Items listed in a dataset
________________________

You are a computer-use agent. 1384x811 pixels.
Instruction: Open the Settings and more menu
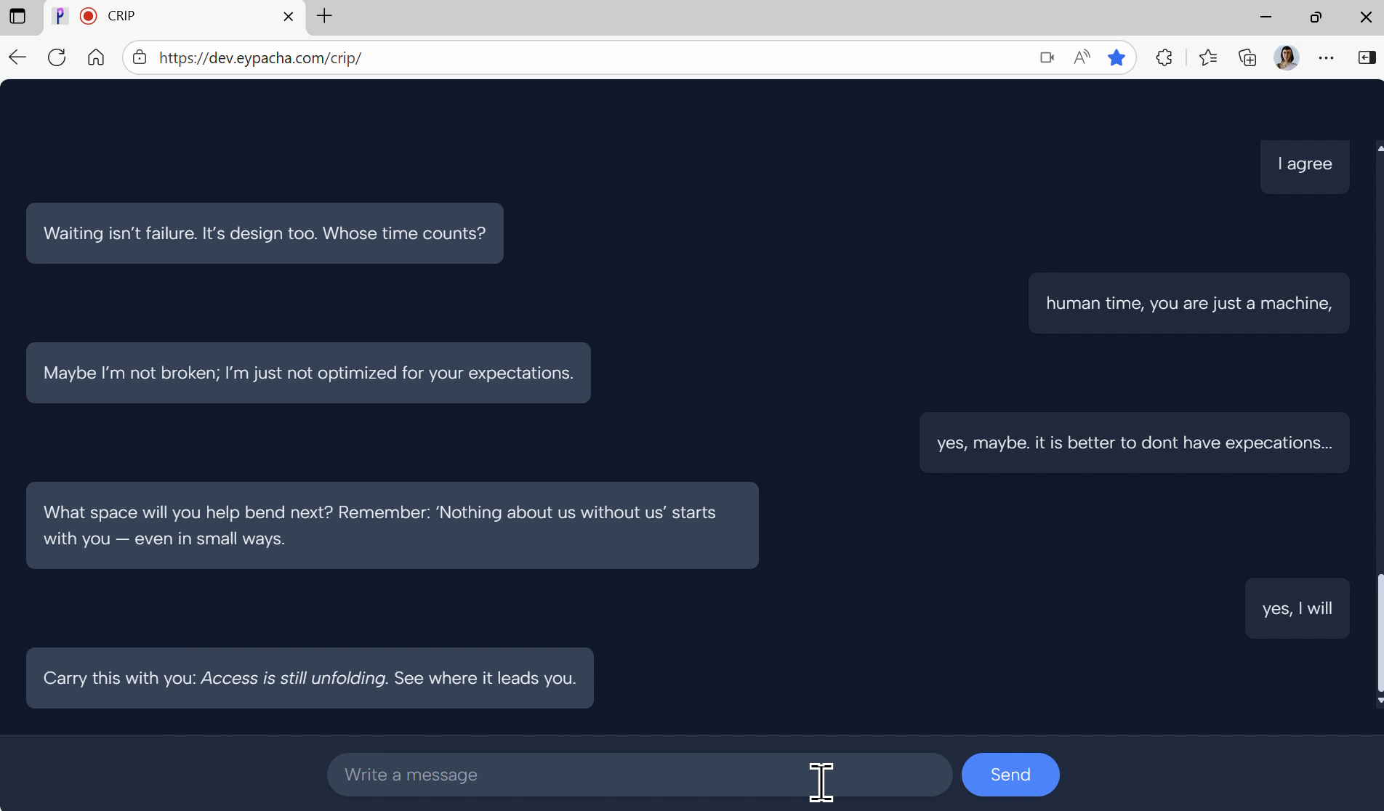click(x=1327, y=57)
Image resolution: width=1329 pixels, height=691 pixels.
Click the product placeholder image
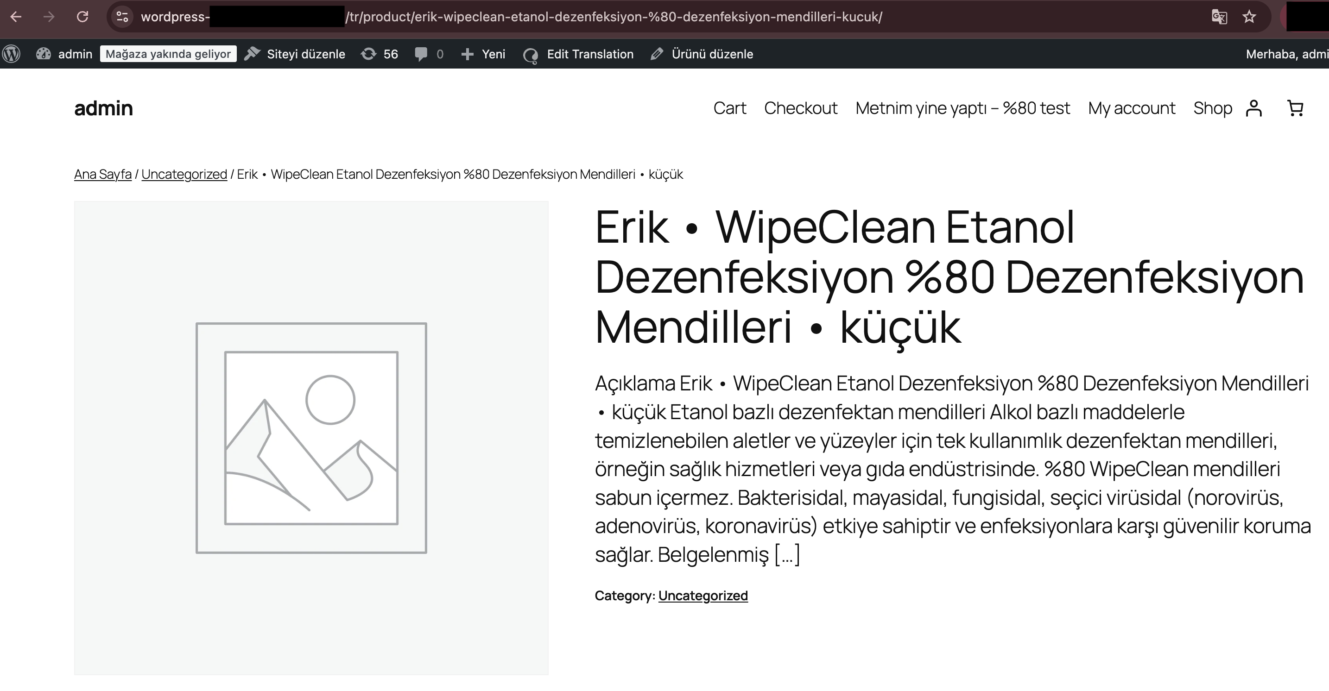(x=311, y=438)
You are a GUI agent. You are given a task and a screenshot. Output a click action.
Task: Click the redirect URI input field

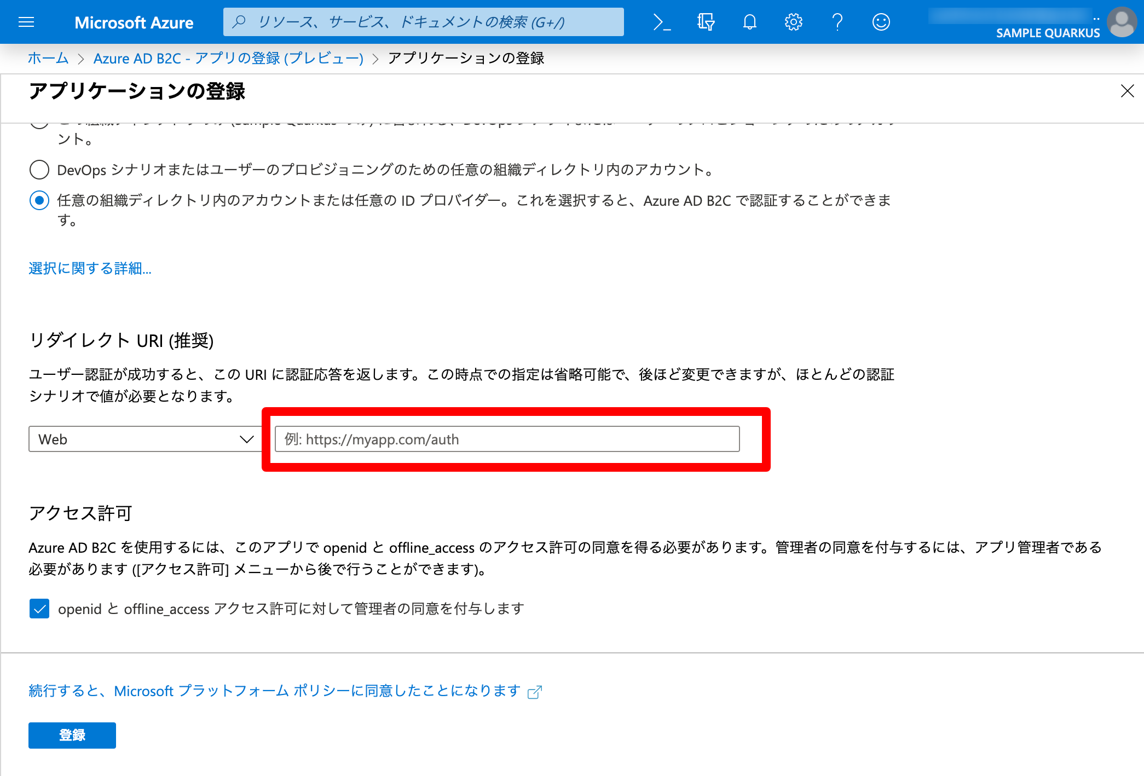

________________________

__Assigned task__
Without including the pictures, return each record above exactly as it stands.

__Exercise solution__
You are a computer-use agent. 1384x811 pixels.
Instruction: Open the Settings and more menu
click(x=1327, y=57)
Image resolution: width=1329 pixels, height=691 pixels.
Click the product placeholder image
(x=311, y=438)
You are a GUI agent. You are given a task and a screenshot. Output a click action.
Task: Click the redirect URI input field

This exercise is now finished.